Under these circumstances we find no error. The bargain, as claimed by defendant to have been made, would have bound the district attorney to an agreement against public policy, hence unenforceable. Even if it were established and valid, the subsequent introduction by the defendant of medical evidence as to appropriate sentence helped establish the necessity of a controlled environment for the rehabilitation and psychiatric treatment of the defendant. This made a recommendation of return to the home environment no longer a viable sentencing alternative. In any view of the case, the defendant abandoned any right to have a recommendation made that the testimony of his own medical expert made untenable.

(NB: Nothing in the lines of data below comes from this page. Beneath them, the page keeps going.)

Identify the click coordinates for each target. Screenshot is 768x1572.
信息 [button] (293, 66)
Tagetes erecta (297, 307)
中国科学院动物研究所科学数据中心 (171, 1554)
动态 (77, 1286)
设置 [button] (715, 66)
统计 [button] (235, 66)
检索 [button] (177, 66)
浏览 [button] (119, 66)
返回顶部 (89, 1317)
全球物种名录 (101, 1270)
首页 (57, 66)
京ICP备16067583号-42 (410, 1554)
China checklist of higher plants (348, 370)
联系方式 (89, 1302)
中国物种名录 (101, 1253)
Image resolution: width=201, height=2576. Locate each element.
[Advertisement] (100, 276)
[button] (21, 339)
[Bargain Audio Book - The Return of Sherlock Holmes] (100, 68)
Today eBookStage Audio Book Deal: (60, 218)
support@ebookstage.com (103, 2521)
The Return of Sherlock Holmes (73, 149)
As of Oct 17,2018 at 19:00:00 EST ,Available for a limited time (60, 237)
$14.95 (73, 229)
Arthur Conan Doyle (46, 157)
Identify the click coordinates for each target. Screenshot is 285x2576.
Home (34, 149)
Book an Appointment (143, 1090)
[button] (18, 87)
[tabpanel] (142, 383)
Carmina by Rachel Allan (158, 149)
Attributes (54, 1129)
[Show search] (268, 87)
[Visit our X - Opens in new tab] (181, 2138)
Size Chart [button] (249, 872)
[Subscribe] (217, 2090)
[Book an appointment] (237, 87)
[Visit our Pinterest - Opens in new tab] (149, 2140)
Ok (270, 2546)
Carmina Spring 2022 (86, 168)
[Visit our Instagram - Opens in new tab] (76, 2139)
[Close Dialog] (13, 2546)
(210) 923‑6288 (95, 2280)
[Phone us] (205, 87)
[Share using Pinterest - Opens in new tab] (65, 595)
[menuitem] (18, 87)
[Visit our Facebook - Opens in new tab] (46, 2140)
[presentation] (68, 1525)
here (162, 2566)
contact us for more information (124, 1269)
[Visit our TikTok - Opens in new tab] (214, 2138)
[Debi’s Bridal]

By the Court. — Order affirmed. 
      
       American Bar Association Project on Minimum Standards for Criminal Justice — Pleas of Guilty (Tentative Draft, February, 1967), Part II, pages 9, 10.
     
      
      
        State v. Reppin (1967), 36 Wis. 2d 377, 161 N. W. 2d 9.
     
      
      
        See footnote 1.
     
      
      
        North Carolina v. Alford (1970), 400 U. S. 26, 91 Sup. Ct. 160, 27 L. Ed. 2d 162, denying the right to withdraw a plea of guilty to second-degree murder where the defendant subsequently claimed his only reason for agreeing to so plead was to escape the death penalty that would or could have followed a conviction on the charge of first-degree murder.
     
      
       “. . , This is true because (1) the defendant can receive the impression from the trial judge’s participation in the plea discussions that he would not receive a fair trial if he went to trial before the same judge; (2) if the judge takes part in the preplea discussions, he may destroy his objectivity when it comes to determining the voluntariness of the plea when it is offered; (3) judicial participation to the extent of promising a certain sentence is inconsistent with the theory behind the use of the presentence ■investigation report; and (4) the defendant may feel that the risk of not going along with the disposition which is apparently desired by the judge is so great that he will be induced to plead guilty even if innocent.” State v. Wolfe (1970), 46 Wis. 2d 478, 488, 175 N. W. 2d 216.
     
      
      
         State v. Christopher (1969), 44 Wis. 2d 120, 127, 170 N. W. 2d 803.